On August 6, 1945, the atomic bomb exploded over Hiroshima.
Little known is the fact that among the estimated 140,000 casualties of that day were 12 American prisoners of war held at the Hiroshima Military Police Headquarters since July 28, when they had been shot down during a bombing raid.
For decades, many of the families of these 12 Americans were never informed as to the fates of their loved ones.
Thanks to the tireless efforts of Mr. Shigeaki Mori, himself a hibakusha (A-bomb survivor), the names of these 12 are now included in the Hiroshima Peace Museum, and the relatives have learned the truth.

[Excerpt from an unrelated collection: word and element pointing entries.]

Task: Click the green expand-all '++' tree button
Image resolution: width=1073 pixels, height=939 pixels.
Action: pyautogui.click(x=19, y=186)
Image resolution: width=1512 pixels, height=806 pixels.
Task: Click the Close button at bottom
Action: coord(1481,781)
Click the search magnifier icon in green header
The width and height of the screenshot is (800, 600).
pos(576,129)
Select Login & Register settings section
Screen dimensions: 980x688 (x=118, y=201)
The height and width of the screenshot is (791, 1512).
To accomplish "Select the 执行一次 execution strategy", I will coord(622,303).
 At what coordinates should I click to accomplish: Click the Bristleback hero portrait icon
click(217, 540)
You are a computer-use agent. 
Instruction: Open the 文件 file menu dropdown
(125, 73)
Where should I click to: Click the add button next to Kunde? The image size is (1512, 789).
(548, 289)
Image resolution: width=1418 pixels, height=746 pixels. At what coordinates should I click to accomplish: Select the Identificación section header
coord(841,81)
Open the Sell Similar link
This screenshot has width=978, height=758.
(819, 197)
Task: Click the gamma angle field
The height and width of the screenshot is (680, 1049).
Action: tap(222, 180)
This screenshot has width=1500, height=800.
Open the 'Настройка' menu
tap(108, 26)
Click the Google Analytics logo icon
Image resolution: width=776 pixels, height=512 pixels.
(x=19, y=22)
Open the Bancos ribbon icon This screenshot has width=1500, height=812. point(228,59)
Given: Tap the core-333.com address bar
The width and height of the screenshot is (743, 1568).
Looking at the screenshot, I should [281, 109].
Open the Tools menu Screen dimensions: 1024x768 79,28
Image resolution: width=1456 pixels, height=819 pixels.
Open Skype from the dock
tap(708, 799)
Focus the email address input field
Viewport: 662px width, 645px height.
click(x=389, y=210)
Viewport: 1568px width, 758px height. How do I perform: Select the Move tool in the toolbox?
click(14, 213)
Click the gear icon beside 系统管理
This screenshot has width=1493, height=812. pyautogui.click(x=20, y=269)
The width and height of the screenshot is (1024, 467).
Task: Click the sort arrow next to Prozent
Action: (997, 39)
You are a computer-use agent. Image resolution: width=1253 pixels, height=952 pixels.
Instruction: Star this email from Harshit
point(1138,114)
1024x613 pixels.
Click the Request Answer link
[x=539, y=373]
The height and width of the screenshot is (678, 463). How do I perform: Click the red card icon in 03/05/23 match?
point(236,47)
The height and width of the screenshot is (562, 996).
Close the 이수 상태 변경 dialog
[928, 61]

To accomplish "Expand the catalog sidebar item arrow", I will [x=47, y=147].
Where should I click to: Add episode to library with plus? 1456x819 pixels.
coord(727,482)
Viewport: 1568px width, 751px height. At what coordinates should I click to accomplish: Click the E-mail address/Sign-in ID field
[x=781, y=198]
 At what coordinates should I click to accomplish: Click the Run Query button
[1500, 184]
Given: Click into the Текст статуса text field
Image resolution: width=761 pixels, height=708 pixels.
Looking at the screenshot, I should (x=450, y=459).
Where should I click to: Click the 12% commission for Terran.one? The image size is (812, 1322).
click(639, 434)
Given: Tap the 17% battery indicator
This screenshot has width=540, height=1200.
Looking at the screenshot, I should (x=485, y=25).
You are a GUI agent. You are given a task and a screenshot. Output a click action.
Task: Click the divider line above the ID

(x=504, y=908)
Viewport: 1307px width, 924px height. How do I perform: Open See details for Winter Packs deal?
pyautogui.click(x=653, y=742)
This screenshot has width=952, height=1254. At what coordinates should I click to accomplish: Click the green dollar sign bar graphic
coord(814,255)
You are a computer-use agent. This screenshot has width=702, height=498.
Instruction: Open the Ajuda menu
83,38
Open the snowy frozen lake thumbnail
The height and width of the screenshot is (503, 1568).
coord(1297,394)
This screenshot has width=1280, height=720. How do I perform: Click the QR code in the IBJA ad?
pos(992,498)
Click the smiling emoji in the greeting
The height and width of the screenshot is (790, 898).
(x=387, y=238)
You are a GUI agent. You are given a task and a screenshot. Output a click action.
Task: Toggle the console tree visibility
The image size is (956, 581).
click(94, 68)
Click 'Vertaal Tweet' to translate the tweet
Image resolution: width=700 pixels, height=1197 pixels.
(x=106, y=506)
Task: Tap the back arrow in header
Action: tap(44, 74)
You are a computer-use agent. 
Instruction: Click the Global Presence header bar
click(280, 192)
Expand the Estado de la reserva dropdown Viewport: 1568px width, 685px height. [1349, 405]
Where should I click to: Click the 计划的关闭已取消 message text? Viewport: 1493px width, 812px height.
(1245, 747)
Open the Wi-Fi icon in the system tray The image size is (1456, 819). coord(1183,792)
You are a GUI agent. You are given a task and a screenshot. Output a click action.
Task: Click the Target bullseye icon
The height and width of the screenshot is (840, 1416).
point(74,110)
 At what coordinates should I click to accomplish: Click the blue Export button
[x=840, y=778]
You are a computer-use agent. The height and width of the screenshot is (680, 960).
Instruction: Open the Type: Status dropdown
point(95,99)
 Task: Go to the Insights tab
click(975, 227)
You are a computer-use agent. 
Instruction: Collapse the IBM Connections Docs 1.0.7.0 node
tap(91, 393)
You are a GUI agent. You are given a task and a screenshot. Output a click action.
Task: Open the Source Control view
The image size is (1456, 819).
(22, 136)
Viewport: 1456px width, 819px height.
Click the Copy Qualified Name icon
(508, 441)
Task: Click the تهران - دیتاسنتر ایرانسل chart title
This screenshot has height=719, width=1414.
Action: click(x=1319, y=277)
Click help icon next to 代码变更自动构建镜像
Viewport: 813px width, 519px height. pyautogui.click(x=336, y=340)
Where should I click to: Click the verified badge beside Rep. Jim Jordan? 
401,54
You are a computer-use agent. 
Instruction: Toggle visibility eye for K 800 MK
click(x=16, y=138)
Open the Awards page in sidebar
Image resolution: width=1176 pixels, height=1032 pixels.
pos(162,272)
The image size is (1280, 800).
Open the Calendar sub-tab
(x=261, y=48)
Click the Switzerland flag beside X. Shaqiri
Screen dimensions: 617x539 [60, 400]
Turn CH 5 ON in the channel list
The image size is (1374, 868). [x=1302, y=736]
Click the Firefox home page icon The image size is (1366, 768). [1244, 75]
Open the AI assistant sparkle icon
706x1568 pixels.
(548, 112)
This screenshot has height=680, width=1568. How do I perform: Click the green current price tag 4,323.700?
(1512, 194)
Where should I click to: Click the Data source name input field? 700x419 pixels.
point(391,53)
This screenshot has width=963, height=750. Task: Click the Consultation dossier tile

“Paper Lanterns” documents the story of Mr. Mori and his dream of reaching out to the relatives of these lost airmen.
“Paper Lanterns” was directed by Barry Frechette, and the film features Shigeaki Mori who met President Obama in Hiroshima on May 27, 2016.
“Hiroshima Calling” is presented by Japanese Cultural Club of Arizona and Ancient Sounds of Peace.
The Tempe History Museum is located at 809 East Southern Ave, Tempe, AZ 85282.
Screening of “Paper Lanterns” will start at 6:00 pm, and a video conference with filmmaker Barry Frechette will start at 7:30 pm.
“Hiroshima Calling” program will start at 4:45 pm. From 5:00 pm to 6:00 pm, taiko and music tribute will be performed by Phoenix-based taiko player Ken Koshio and the Hiroshima Historical Taiko Preservation Society International.